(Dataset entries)
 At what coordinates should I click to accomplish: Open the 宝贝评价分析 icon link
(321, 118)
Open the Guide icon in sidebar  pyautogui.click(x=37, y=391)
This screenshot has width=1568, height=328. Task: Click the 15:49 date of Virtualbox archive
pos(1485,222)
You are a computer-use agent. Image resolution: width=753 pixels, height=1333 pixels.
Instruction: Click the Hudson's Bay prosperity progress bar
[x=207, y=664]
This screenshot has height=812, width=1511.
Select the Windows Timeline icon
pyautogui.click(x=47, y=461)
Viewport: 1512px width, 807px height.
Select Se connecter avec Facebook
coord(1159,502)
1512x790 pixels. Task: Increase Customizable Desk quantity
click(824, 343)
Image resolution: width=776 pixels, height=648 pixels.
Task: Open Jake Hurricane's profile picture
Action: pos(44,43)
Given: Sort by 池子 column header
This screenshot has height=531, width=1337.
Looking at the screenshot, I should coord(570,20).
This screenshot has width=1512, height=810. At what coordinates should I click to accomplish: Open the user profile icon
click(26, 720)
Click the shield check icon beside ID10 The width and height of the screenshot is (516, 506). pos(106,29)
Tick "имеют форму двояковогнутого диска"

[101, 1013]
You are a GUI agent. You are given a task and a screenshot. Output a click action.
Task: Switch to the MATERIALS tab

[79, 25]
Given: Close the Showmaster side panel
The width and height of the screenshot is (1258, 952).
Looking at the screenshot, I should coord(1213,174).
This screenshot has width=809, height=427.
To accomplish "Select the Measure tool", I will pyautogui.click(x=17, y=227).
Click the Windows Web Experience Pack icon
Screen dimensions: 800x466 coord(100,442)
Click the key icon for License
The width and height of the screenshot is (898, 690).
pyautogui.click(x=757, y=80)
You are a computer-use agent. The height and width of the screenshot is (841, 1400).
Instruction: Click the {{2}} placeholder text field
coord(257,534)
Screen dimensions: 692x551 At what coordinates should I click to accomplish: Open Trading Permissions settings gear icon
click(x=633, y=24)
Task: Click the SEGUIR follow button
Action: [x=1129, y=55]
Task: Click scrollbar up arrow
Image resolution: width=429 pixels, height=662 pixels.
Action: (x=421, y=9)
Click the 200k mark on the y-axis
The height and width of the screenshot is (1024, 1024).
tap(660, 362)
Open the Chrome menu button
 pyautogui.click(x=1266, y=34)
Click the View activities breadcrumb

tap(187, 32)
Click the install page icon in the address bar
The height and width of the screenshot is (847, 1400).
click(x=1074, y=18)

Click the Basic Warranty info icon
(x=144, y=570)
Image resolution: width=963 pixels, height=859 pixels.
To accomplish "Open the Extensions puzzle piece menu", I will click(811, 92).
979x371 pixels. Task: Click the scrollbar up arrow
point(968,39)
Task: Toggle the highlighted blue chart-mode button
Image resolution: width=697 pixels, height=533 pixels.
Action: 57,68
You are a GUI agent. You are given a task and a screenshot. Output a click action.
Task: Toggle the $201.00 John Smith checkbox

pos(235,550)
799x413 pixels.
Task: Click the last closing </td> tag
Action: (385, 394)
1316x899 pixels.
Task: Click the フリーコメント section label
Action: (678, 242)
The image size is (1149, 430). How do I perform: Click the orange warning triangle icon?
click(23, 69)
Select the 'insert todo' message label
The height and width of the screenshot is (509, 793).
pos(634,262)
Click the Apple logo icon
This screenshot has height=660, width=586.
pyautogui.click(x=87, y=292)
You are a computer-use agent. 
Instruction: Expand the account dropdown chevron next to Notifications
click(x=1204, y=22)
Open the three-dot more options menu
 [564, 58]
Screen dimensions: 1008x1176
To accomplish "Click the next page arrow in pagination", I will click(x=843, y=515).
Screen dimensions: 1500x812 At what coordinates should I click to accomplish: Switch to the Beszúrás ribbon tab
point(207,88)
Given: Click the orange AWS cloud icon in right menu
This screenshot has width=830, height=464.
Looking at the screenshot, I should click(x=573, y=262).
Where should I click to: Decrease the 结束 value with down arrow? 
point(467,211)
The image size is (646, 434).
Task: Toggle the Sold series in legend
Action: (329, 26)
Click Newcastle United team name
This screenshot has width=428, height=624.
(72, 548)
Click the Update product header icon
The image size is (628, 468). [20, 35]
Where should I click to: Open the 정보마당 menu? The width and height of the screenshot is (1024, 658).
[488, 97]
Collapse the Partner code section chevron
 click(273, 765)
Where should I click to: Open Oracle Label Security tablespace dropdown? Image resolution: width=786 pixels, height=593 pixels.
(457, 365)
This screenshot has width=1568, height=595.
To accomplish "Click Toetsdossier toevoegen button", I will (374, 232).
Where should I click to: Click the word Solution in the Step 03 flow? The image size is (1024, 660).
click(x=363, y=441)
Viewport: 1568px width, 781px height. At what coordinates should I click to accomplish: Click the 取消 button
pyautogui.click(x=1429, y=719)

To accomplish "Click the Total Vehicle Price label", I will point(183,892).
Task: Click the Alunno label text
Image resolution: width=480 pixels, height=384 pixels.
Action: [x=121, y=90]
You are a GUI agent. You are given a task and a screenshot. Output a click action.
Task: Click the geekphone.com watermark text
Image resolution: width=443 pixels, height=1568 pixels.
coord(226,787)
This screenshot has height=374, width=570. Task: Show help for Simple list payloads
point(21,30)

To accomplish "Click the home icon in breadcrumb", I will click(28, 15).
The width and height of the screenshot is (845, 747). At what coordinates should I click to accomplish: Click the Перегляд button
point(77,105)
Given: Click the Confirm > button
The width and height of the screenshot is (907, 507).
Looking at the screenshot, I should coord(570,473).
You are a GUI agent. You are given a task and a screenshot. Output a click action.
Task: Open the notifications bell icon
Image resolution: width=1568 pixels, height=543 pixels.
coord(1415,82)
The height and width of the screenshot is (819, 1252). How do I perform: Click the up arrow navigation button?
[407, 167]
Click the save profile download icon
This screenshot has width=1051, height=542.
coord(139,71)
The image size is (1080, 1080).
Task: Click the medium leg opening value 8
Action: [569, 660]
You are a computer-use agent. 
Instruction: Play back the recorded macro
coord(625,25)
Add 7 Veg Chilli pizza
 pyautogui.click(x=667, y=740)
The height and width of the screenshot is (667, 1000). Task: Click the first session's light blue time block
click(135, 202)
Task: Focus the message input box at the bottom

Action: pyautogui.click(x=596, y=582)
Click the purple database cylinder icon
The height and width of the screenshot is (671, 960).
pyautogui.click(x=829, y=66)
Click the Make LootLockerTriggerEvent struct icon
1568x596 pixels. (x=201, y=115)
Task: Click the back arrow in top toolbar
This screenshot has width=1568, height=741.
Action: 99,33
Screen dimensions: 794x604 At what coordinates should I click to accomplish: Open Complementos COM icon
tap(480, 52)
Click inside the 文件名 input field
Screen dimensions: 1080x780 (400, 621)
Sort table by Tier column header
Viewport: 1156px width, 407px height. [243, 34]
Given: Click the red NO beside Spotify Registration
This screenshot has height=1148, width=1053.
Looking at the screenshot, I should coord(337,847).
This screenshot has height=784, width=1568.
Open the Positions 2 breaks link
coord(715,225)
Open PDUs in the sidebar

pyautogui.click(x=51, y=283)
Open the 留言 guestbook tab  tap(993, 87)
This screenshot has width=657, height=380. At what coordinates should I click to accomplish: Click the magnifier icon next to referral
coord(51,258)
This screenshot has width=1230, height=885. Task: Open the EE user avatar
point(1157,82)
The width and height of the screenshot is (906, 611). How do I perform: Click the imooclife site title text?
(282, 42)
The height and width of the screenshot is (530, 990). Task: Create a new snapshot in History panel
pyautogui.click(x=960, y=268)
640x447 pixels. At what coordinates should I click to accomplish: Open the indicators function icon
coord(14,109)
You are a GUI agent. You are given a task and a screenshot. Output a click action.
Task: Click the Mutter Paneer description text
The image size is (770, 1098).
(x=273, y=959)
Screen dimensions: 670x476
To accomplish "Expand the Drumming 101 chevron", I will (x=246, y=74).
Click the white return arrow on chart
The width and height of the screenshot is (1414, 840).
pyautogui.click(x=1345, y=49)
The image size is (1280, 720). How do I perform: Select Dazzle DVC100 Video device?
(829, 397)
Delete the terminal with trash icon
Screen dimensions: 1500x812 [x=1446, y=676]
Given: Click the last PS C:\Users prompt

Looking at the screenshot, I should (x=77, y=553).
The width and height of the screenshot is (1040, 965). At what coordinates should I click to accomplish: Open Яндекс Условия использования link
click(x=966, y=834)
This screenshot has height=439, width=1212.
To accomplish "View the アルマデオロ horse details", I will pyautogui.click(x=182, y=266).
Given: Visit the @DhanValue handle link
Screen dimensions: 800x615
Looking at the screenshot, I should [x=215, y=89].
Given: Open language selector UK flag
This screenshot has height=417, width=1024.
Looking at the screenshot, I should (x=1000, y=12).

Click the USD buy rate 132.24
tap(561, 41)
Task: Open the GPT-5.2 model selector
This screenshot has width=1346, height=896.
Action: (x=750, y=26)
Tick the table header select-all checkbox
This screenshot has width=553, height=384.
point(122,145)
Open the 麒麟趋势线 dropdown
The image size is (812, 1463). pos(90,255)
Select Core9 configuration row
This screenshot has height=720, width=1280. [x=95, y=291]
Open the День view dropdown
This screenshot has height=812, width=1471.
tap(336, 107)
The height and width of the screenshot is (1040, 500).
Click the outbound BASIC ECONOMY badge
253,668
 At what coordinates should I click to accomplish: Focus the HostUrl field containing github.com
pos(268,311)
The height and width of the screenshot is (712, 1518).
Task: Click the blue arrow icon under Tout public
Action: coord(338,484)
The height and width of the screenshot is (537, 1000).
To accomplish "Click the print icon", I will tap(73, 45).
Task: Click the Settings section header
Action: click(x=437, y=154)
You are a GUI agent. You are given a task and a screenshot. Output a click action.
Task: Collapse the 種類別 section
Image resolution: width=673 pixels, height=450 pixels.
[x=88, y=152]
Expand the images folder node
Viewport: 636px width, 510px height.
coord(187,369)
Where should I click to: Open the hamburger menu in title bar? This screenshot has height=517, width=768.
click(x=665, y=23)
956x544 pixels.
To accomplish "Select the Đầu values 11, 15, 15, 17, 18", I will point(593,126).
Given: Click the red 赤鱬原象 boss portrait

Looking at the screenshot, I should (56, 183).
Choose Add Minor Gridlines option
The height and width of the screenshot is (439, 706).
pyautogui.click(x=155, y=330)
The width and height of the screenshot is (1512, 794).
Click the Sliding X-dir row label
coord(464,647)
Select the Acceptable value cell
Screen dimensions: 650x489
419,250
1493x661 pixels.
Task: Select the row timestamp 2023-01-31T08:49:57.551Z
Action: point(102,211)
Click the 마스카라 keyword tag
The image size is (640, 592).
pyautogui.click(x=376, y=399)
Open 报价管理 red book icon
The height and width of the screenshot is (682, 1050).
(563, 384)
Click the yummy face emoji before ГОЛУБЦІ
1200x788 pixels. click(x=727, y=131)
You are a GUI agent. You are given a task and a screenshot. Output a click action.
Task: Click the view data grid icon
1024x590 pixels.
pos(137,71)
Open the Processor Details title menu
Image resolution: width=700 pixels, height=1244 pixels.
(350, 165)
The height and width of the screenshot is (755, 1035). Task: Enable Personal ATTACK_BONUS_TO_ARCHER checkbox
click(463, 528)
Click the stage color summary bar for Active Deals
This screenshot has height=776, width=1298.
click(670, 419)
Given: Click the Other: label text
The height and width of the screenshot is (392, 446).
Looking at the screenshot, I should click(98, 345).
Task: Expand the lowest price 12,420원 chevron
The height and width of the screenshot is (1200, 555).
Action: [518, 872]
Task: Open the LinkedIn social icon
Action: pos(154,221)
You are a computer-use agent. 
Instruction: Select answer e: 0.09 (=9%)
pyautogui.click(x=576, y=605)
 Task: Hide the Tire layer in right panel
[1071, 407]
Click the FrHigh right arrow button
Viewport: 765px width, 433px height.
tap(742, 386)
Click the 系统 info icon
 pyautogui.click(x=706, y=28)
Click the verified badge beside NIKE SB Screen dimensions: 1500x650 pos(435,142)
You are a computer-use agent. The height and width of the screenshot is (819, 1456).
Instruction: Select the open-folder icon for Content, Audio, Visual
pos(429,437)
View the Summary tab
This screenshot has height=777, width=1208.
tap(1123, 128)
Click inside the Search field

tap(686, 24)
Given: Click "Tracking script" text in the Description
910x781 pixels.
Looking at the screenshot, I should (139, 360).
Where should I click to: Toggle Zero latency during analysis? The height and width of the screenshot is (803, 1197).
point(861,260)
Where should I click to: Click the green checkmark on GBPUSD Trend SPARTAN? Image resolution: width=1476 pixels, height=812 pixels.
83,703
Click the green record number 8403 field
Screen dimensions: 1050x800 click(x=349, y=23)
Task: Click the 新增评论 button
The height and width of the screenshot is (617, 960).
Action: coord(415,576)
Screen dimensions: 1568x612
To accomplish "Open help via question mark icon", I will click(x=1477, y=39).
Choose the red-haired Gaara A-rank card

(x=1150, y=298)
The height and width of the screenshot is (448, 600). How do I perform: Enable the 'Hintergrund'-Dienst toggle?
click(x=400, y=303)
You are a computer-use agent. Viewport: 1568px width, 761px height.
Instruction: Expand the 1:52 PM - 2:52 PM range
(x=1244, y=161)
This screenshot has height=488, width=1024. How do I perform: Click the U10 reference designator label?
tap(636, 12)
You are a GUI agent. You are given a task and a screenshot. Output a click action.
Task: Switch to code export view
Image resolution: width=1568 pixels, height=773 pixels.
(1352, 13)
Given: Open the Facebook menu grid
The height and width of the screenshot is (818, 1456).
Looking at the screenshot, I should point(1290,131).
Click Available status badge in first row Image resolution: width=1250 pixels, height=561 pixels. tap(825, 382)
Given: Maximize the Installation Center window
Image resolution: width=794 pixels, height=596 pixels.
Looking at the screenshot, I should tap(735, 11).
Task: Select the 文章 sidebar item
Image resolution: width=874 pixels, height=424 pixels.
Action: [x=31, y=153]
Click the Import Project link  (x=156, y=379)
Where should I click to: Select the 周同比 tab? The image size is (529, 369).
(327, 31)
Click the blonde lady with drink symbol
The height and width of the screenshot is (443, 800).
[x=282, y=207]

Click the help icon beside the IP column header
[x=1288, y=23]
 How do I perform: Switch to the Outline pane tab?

* What you will do: Could you transcribe the entries above word for word, from the line with "Where should I click to: Open the 정보마당" down to the line with "Task: Click the Alunno label text", keeping both?

* Result:
Where should I click to: Open the 정보마당 menu? The width and height of the screenshot is (1024, 658).
[488, 97]
Collapse the Partner code section chevron
 click(273, 765)
Where should I click to: Open Oracle Label Security tablespace dropdown? Image resolution: width=786 pixels, height=593 pixels.
(457, 365)
This screenshot has width=1568, height=595.
To accomplish "Click Toetsdossier toevoegen button", I will (374, 232).
Where should I click to: Click the word Solution in the Step 03 flow? The image size is (1024, 660).
click(x=363, y=441)
Viewport: 1568px width, 781px height. At what coordinates should I click to accomplish: Click the 取消 button
pyautogui.click(x=1429, y=719)

To accomplish "Click the Total Vehicle Price label", I will point(183,892).
Task: Click the Alunno label text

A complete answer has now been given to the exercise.